Information given:
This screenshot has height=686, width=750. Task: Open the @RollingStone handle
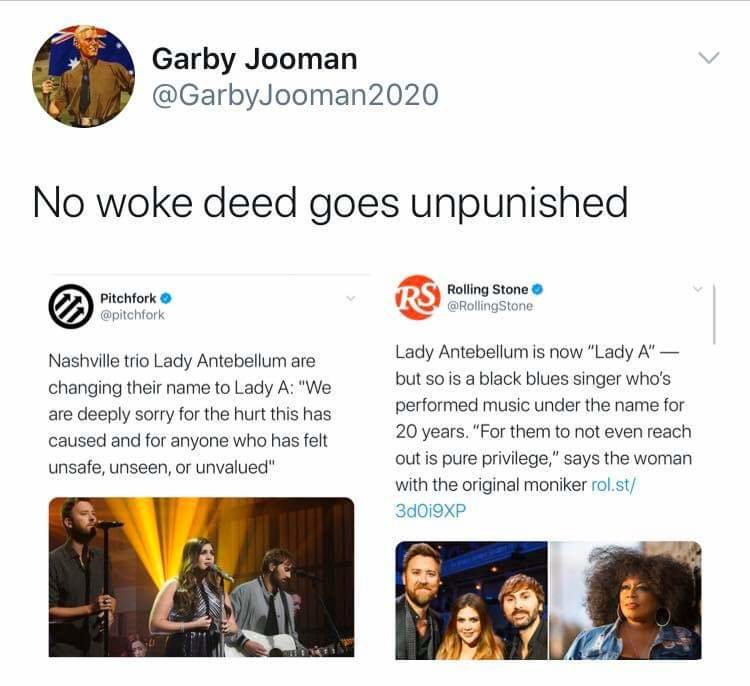(x=490, y=306)
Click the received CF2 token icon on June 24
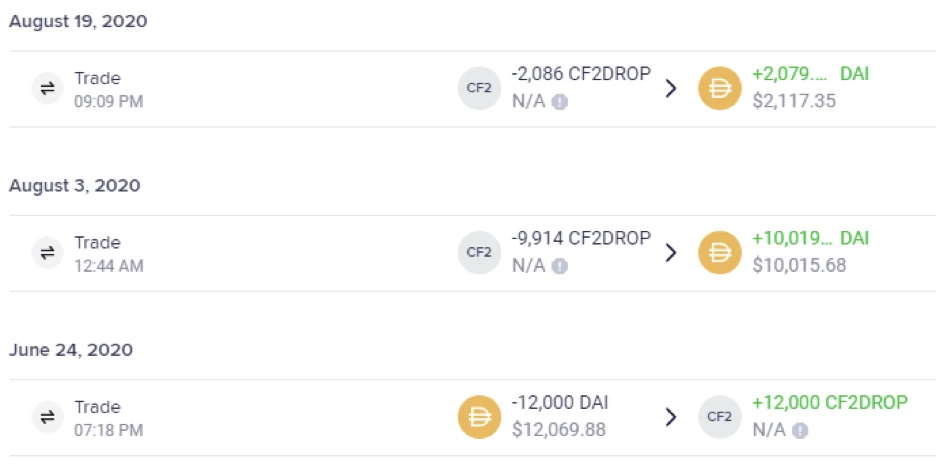Screen dimensions: 936x470 (x=720, y=417)
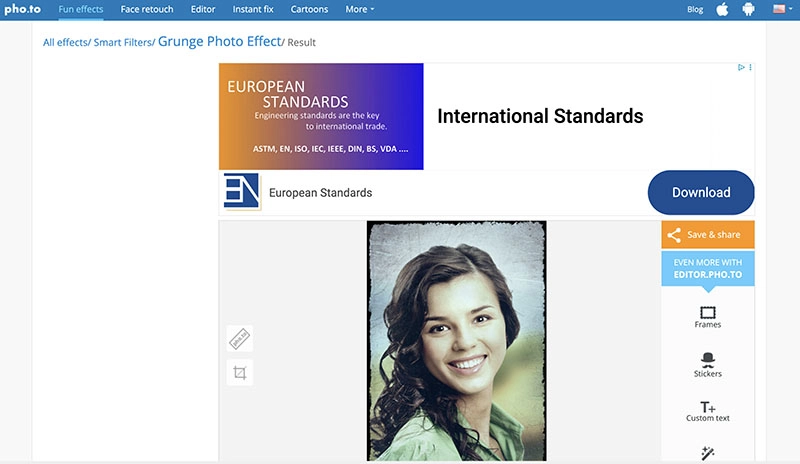Open the ad options three-dot menu
Screen dimensions: 800x464
pos(750,68)
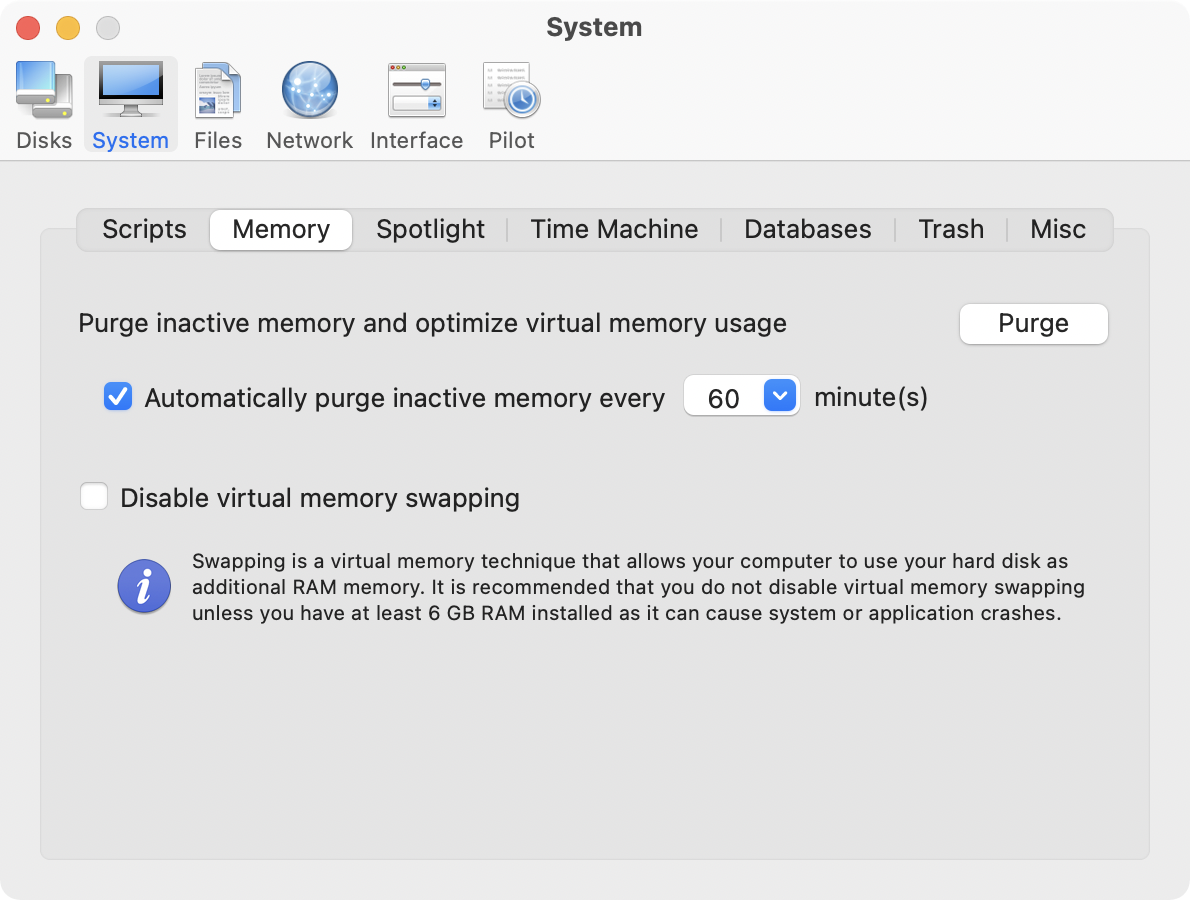Screen dimensions: 1190x900
Task: Click the 60 minutes value field
Action: point(723,398)
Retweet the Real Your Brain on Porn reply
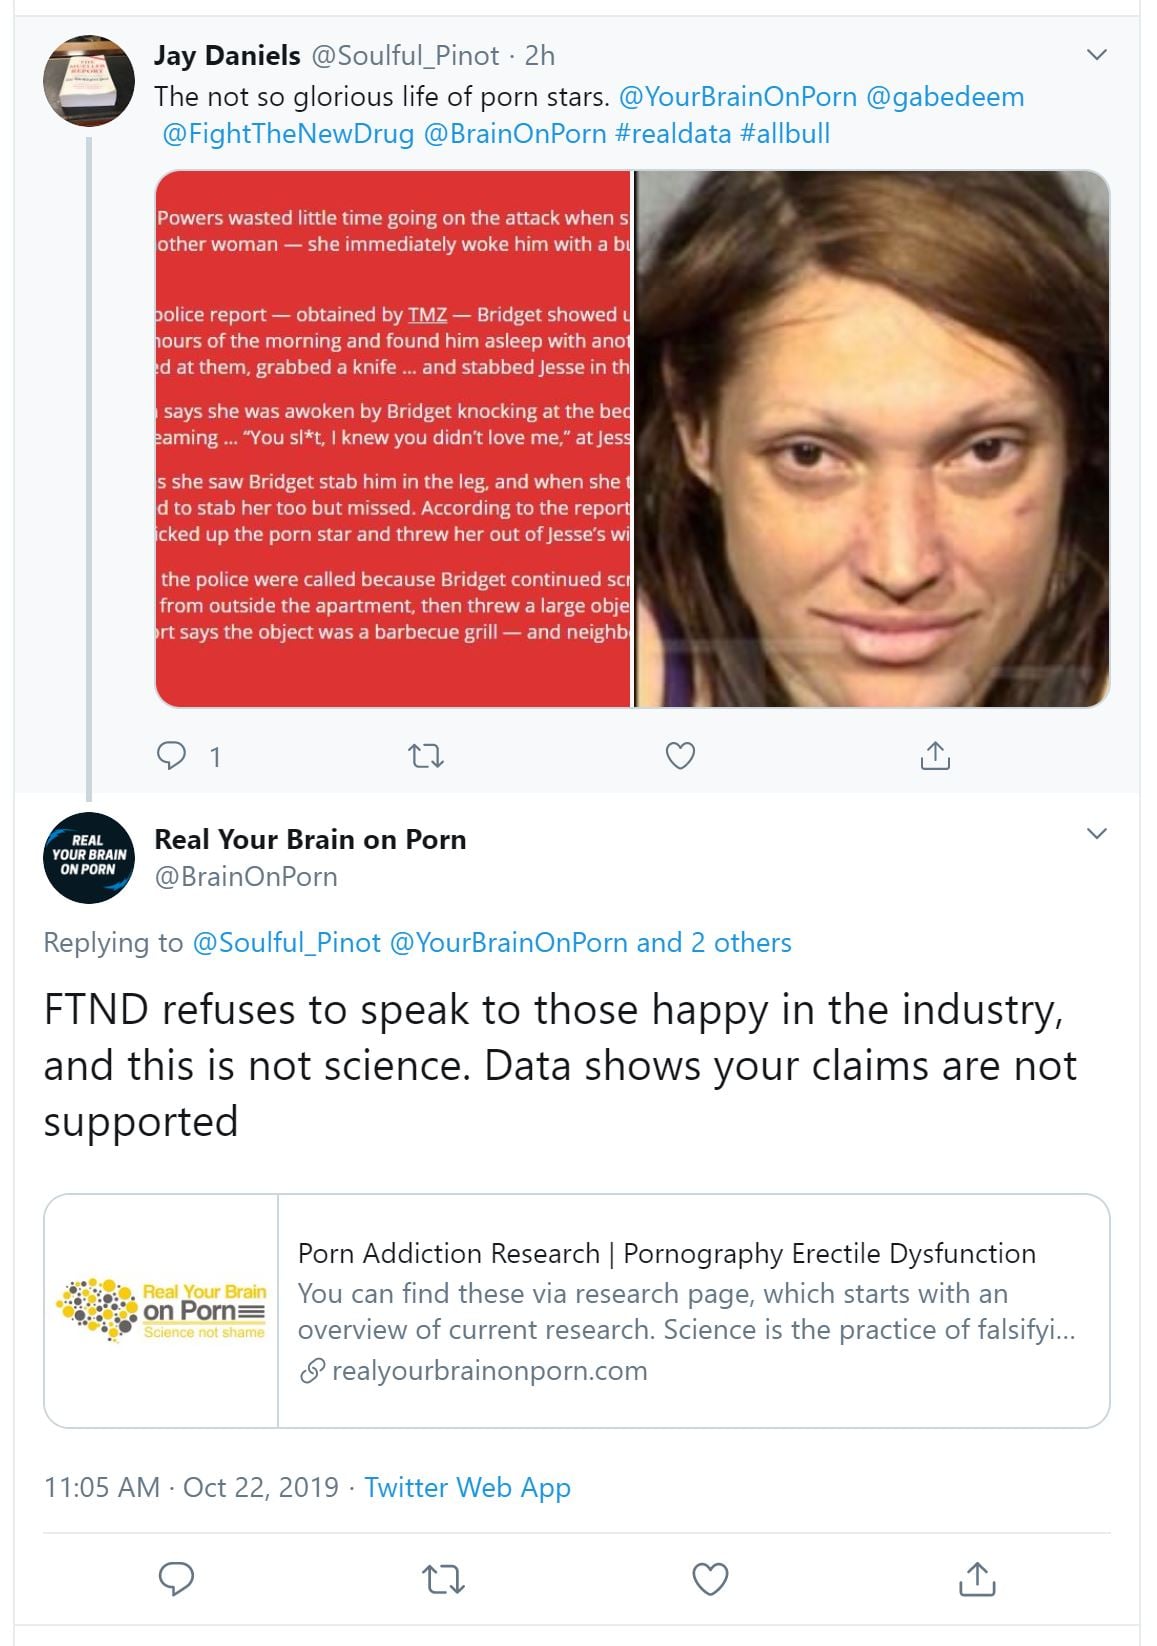This screenshot has height=1646, width=1157. (443, 1579)
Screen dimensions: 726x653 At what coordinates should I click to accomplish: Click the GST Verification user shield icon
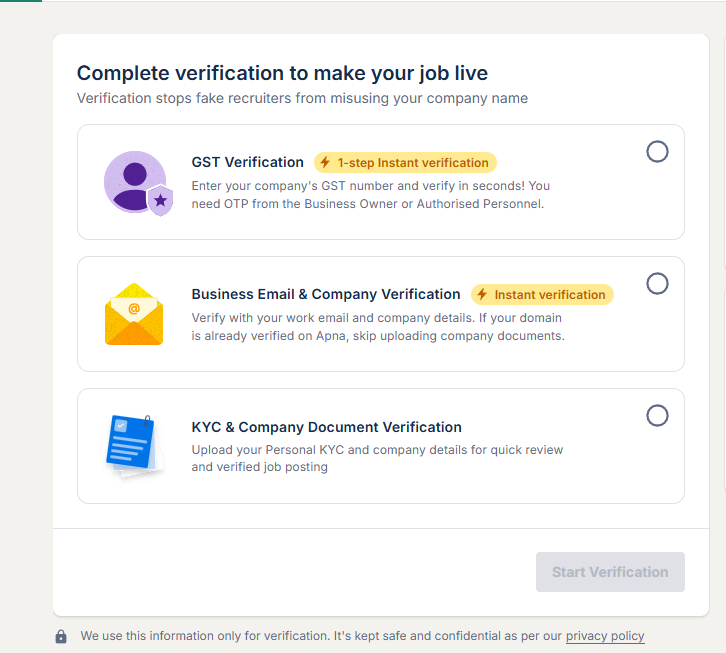[138, 182]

Directions for this task:
Leaving pictures aside, write out each record above exactly as given.

Response area:
This screenshot has height=686, width=750. Task: Open the @RollingStone handle
(x=490, y=306)
Click the received CF2 token icon on June 24
Screen dimensions: 936x470 (x=720, y=417)
Open the ad options three-dot menu
Screen dimensions: 800x464
pos(750,68)
Screen dimensions: 1190x900
Task: Click the 60 minutes value field
Action: point(723,398)
Retweet the Real Your Brain on Porn reply
This screenshot has height=1646, width=1157. (443, 1579)
Screen dimensions: 726x653 At what coordinates should I click to accomplish: Click the GST Verification user shield icon
[138, 182]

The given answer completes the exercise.